Lawyers Weekly spoke with former Bond University law student and current MinterEllison graduate Emily MacDonald about the high expectations on lawyers to be “particularly personable”.
“Gone are the days where people think of lawyers as boring”, she said, considering the stereotype of lawyers of the past as no longer in issue.
“People do expect that their lawyers are going to be personable, that they are going to be really available and efficient and ready to help them,” Ms MacDonald went on.
“There are really high expectations of us,” the graduate conceded, but she offered that “if you know yourself and what you can do for people, you can relate to them better and you can understand their needs better”.
It “helps lawyers have better outcomes for their clients”, she considered.
It was then that Ms MacDonald highlighted the importance of having an understanding “of your own strengths and how you can use those to help your clients”.
Now sitting on both the community investment program committee and the reconciliation working group at MinterEllison, Ms MacDonald emphasised the role extra-curricular activities have played in helping her with her own professional development.

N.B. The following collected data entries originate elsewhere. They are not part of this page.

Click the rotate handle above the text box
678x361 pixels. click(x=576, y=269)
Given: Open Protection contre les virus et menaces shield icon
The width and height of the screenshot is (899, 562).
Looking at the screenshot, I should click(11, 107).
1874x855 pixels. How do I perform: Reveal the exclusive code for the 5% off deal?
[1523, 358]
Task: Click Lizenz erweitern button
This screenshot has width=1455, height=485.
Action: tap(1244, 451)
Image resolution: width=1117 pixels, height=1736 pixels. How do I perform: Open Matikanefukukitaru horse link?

She initially took up extra-curriculars on her entrance into law school, on the advice that it was “important to do something other than study”.
Learning interpersonal skills, among other ‘soft skills’, “are really important in practice”, she offered.
“I think you learn a lot about yourself and working with other people, how to relate to different types of people and time management,” Ms MacDonald elaborated.
For her, working with people and problem solving are her “favourite part” of the job.
“Learning about different businesses and the way they work, [and] learning about people problems… That’s my favourite thing about being a lawyer,” Ms MacDonald said.